When we was exonerated, and allowed to marry, he immediately did so, though without much enthusiasm from his wife, Maria Dmitriyevna Isaeva. Perhaps he was trying to re-create the structure he possessed as a child, as he had within the family -- the structure that followed into his military service, and suddenly dissipated with his pursuit of writing. Fyodor was undoubtedly grateful for his freedom, and yearning for something greater.
As S. S. Koteliansky and J. Middleton Murry write:
In 1864 Mikhail Mihailovich died, after a short illness of three days only. His family (a wife and four little children), accustomed to live comfortably, was left without any means. And then Fiodor Mihailovich, who had been left a widower with no children, considered it his duty to pay his brother's debts, and as it were to clear his brother's memory from reproach, and also to support his family.
Mikhail and Fyodor had grown together -- from pious young brothers, into compatriots, and finally into dear friends. His death, perhaps even more so than their father's or mother's, prompted a period of crisis for the now middle-aged author. Just as he had begun the path towards his perceived salvation, now Dostoevsky felt completely alienated by the religious word.
With Mikhail's passing, Dostoevsky had little choice but to succumb to these tragedies, or instead convert them into a creative force. The lack of a support system from Maria -- even when she was alive -- was most likely not helpful for the young author.

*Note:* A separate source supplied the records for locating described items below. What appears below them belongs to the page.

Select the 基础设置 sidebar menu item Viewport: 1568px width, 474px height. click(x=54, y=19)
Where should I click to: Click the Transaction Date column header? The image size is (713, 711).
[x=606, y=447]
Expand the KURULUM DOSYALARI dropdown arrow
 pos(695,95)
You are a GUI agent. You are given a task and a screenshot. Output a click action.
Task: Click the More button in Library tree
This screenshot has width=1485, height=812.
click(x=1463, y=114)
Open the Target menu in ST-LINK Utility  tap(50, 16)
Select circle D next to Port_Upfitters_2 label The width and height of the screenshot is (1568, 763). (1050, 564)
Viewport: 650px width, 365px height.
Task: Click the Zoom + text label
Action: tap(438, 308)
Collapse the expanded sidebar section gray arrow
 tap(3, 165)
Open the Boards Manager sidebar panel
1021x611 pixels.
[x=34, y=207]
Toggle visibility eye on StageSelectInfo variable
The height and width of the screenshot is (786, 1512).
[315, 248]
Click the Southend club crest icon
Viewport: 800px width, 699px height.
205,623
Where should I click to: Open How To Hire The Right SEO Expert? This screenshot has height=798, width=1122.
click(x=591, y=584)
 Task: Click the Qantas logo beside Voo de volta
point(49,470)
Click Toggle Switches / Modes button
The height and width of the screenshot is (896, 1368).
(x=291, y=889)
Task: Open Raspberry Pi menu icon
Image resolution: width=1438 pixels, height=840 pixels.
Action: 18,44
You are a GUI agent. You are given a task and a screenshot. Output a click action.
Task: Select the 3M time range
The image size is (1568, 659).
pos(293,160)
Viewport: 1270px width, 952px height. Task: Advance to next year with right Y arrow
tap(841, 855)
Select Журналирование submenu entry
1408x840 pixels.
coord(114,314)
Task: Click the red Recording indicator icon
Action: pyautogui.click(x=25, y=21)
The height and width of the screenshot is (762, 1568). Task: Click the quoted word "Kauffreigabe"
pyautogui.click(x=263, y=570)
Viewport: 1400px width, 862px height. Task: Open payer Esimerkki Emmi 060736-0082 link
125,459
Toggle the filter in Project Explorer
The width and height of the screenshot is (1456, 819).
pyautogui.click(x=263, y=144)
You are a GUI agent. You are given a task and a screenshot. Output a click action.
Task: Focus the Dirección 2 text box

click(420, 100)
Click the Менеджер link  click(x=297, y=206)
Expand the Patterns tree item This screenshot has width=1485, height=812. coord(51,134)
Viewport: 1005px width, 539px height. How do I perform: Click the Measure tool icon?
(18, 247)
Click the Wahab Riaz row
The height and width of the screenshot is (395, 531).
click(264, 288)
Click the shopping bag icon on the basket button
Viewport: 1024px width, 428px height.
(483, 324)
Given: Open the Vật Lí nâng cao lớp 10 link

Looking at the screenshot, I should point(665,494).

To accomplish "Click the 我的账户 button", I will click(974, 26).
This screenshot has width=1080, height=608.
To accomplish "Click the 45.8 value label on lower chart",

Dostoevsky was the second of eight children, next to his brother Mikhail. Though the family was not destitute, Dostoevsky would have to, in some way, serve as the figurehead of his family, while maintaining the memory of its members who were gone. Of particular significance to young Fyodor would be keeping his older brother's memory relevant, even -- or particularly -- through his literature.
The import of his brother Mikhail in Fyodor's life will be explicated further later. In fact, his name, and his life grew to become paramount facets in his writing. However, in this moment, Dostoevsky appeared too distraught by this loss to directly address it. Instead, Dostoevsky manifested his feelings -- as he always would -- through his creativity.
Writing from this period of the author exemplifies the cynical world that he inhabited. In Notes From the Underground, his acclaimed 1864 piece, Dostoevsky states:
I repeat, I repeat with emphasis: all 'direct' persons and men of action are active just because they are stupid and limited. How explain that? I will tell you: in consequences of their limitation they take immediate and secondary causes for primary ones, and in that way persuade themselves more quickly and easily than other people do that they have found an infallible foundation for their activity, and their minds are at ease and you know that is the chief thing. (Part 1, Chapter 5, Paragraph 1)
The child and adolescent who was once wholly devoted to the Russian Orthodox Church had transformed into a disillusioned man. The more one analyzes Notes From the Underground, and its context, the clearer it becomes that Dostoevsky had not merely renounced his burgeoning spirituality from the years prior; he perhaps had renounced God entirely.
This, in itself, speaks to the core tenets of Existentialism. Like Nietzsche, and Kierkegaard before him, Dostoevsky was no longer content to live his life beholden to any God--besides the ideal of his own free will, his ultimate independence, and the struggle both entail. From Kierkegaard, one would still perhaps infer the existence of God; and in Dostoevsky's life, this could have remained important. However -- from Nietzsche, a contemporary -- this classical notion of God would have to be discarded.